- **Assignment**
Reproduce the entries below exactly, but only from the line containing "8 days Kidepo" to the line containing "8 Days Murchison falls and", inclusive.

- **Information provided**
##############################

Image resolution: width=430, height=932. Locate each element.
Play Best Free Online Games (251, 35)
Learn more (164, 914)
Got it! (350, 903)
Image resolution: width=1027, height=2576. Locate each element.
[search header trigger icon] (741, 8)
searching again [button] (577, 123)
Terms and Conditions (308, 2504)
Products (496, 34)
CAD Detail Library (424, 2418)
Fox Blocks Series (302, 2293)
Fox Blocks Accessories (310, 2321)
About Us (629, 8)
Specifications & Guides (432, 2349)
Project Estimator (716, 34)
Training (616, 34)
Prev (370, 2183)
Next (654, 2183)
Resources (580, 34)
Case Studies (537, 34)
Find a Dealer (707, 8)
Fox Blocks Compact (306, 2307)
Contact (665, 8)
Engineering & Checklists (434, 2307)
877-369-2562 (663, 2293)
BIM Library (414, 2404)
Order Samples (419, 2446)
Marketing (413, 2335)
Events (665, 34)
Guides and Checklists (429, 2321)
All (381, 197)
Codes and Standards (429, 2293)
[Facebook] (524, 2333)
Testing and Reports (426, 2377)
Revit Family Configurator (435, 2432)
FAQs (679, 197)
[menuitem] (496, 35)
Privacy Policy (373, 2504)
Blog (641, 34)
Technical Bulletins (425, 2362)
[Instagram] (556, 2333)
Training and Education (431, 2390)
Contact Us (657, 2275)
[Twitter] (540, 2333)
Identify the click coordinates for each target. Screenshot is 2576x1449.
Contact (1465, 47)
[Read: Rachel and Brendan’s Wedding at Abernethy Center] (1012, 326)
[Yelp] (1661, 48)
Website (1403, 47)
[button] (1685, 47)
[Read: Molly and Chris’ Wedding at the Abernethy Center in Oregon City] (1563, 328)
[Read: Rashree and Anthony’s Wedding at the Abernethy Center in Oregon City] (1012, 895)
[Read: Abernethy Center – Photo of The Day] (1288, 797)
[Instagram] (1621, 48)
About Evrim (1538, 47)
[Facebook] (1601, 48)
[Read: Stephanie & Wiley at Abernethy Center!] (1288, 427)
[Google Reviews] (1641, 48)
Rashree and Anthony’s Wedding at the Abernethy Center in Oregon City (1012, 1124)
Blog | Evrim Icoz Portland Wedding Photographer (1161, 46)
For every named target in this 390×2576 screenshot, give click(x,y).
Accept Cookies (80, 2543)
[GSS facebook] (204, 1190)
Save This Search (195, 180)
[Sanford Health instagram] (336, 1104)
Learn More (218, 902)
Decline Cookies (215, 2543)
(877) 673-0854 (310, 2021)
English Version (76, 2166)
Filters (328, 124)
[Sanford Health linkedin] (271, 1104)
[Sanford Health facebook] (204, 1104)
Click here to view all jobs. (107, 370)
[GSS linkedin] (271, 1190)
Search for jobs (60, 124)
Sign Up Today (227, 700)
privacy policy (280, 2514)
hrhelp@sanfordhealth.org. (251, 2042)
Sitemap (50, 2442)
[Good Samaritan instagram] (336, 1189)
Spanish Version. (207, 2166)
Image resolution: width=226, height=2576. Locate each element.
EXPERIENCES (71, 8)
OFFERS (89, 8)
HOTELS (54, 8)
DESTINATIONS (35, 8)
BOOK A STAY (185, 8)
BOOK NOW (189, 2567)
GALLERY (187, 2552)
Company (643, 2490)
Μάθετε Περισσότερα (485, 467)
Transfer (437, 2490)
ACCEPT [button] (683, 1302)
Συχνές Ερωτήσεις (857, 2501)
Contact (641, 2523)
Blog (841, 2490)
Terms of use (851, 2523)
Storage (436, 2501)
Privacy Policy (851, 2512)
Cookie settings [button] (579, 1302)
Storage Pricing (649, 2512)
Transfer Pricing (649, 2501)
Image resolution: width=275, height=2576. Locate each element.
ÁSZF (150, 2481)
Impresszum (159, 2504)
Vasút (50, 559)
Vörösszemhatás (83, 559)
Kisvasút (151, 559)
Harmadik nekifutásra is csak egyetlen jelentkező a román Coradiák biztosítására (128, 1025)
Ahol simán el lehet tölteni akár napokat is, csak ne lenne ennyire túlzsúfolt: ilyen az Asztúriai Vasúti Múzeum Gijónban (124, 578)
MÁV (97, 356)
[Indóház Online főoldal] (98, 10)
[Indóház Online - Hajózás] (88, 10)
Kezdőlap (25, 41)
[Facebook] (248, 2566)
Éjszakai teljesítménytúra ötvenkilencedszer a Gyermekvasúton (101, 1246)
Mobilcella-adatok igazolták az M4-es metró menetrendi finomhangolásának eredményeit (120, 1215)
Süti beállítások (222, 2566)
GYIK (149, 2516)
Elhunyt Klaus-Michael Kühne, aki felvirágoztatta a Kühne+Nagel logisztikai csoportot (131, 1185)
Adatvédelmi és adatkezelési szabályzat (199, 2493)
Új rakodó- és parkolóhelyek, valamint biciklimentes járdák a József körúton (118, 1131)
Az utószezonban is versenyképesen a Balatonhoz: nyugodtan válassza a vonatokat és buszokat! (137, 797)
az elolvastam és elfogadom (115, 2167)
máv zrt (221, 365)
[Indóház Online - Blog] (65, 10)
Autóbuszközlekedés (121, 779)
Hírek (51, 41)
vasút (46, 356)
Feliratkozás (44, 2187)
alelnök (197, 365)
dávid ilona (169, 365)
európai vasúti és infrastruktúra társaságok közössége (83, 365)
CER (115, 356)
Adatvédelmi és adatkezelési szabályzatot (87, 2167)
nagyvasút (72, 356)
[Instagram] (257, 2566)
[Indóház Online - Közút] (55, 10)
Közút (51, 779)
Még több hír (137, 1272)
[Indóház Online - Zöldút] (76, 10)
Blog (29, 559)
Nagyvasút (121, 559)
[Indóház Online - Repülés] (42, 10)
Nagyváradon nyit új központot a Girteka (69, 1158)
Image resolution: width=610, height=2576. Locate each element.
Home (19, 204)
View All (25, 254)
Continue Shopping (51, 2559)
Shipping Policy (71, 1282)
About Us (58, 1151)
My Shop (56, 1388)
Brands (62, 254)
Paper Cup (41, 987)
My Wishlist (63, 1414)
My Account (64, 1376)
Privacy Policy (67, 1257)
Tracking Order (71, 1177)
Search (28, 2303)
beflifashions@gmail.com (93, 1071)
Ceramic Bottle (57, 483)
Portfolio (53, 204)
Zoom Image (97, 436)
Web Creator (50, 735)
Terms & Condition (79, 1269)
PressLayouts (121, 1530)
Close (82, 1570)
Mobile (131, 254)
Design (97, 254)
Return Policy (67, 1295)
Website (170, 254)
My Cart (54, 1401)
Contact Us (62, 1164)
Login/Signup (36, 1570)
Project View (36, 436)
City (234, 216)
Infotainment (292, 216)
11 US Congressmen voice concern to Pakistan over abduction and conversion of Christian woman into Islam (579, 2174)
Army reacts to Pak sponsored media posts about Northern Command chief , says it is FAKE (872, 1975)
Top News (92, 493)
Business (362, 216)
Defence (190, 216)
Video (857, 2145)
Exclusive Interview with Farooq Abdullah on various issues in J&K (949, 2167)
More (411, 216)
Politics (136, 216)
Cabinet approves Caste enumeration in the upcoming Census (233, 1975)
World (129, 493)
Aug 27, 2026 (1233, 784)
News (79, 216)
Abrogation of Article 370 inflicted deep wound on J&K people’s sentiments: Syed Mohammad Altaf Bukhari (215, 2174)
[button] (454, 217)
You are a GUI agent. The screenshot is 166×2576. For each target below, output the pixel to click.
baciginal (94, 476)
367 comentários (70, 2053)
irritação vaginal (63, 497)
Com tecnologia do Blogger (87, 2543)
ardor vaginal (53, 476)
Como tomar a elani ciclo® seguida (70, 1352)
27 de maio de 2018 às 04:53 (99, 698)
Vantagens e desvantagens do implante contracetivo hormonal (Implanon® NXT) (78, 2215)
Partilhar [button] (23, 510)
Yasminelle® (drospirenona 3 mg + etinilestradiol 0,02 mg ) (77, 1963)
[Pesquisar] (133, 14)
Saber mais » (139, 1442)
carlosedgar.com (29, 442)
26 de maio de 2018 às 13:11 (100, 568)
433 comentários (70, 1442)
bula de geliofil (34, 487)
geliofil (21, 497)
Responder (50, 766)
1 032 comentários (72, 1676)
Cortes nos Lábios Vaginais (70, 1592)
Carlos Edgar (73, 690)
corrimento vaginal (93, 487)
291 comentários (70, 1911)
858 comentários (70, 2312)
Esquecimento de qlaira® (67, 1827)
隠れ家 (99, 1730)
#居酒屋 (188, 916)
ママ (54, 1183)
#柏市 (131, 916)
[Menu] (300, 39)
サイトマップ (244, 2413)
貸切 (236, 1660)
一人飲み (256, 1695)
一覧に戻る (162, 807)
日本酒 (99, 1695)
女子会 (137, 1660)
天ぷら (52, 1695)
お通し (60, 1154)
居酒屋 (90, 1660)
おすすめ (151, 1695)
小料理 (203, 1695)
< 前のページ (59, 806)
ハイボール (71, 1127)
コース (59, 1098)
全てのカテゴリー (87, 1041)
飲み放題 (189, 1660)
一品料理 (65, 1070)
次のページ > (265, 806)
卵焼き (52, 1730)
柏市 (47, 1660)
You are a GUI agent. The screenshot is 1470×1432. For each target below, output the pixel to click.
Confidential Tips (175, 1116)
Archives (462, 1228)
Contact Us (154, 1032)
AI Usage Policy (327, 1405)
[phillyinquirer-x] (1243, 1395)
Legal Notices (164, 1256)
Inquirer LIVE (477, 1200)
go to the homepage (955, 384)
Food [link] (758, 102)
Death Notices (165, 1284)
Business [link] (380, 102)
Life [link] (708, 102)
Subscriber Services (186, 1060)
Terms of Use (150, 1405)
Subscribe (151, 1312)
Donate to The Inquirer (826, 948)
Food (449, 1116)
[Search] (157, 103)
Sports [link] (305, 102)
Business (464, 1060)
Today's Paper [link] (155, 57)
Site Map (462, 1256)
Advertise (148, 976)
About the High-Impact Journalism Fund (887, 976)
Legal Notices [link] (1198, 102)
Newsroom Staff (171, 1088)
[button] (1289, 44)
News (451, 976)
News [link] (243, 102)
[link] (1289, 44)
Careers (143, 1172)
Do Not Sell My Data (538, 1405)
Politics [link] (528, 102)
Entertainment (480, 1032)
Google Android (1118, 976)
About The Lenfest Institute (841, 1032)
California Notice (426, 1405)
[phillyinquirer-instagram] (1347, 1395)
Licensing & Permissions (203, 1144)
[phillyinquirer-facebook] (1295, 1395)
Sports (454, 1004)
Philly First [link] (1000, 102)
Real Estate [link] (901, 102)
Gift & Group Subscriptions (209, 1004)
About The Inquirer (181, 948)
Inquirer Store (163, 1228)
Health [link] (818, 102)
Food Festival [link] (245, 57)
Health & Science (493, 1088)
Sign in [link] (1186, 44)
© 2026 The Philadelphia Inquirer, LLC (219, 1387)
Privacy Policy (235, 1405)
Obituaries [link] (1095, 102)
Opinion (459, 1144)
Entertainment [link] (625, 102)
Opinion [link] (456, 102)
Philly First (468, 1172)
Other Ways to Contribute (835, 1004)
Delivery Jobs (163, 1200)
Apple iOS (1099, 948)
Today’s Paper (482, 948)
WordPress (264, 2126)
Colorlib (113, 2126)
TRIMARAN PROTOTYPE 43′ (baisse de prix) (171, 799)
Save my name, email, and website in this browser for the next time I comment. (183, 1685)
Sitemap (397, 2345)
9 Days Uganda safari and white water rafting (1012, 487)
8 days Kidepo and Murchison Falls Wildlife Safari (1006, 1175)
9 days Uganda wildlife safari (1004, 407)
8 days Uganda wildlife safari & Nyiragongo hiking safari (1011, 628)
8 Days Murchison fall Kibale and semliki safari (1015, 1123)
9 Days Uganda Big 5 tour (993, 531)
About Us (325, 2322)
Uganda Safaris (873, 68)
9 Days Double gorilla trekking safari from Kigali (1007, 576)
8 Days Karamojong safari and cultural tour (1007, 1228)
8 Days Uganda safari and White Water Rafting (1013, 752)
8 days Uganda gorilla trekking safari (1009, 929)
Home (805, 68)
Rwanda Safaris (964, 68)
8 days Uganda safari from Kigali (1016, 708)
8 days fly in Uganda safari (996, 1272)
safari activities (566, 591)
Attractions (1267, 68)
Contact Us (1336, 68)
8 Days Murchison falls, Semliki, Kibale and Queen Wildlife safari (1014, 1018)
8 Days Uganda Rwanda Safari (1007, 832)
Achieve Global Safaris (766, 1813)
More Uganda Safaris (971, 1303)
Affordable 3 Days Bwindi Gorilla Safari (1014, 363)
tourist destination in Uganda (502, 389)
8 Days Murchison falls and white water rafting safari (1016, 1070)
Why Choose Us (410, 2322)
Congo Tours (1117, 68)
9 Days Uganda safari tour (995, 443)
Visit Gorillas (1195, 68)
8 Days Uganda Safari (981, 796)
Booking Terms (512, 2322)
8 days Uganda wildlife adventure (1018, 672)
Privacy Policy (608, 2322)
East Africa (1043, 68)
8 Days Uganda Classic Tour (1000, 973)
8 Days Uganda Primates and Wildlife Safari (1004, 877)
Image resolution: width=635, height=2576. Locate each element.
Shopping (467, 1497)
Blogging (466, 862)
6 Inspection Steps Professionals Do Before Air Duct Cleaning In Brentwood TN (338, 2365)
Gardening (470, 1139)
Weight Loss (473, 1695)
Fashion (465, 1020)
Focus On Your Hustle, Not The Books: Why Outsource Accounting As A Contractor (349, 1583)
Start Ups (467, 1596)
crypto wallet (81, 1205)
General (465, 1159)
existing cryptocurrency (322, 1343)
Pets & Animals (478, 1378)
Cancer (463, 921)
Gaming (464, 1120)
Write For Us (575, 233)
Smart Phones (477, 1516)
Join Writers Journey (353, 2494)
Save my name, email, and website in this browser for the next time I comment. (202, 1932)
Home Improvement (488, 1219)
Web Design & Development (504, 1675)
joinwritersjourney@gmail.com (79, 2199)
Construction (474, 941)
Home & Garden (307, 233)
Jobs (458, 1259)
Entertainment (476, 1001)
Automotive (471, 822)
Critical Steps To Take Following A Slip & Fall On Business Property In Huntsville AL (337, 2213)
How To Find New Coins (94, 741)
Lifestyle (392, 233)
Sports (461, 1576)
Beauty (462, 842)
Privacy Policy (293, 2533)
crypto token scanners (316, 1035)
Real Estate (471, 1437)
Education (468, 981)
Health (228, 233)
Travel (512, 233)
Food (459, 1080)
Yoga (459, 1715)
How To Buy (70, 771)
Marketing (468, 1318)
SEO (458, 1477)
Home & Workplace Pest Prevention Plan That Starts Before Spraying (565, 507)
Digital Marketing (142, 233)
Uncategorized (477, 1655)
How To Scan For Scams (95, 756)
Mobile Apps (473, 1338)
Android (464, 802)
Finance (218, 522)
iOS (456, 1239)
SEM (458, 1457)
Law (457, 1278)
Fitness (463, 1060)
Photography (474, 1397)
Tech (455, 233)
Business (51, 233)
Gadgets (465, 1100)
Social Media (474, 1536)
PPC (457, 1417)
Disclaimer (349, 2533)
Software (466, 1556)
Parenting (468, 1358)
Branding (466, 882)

##############################

- **Worked solution**
8 days Kidepo and Murchison Falls Wildlife Safari (1006, 1175)
9 days Uganda wildlife safari (1004, 407)
8 days Uganda wildlife safari & Nyiragongo hiking safari (1011, 628)
8 Days Murchison fall Kibale and semliki safari (1015, 1123)
9 Days Uganda Big 5 tour (993, 531)
About Us (325, 2322)
Uganda Safaris (873, 68)
9 Days Double gorilla trekking safari from Kigali (1007, 576)
8 Days Karamojong safari and cultural tour (1007, 1228)
8 Days Uganda safari and White Water Rafting (1013, 752)
8 days Uganda gorilla trekking safari (1009, 929)
Home (805, 68)
Rwanda Safaris (964, 68)
8 days Uganda safari from Kigali (1016, 708)
8 days fly in Uganda safari (996, 1272)
safari activities (566, 591)
Attractions (1267, 68)
Contact Us (1336, 68)
8 Days Murchison falls, Semliki, Kibale and Queen Wildlife safari (1014, 1018)
8 Days Uganda Rwanda Safari (1007, 832)
Achieve Global Safaris (766, 1813)
More Uganda Safaris (971, 1303)
Affordable 3 Days Bwindi Gorilla Safari (1014, 363)
tourist destination in Uganda (502, 389)
8 Days Murchison falls and white water rafting safari (1016, 1070)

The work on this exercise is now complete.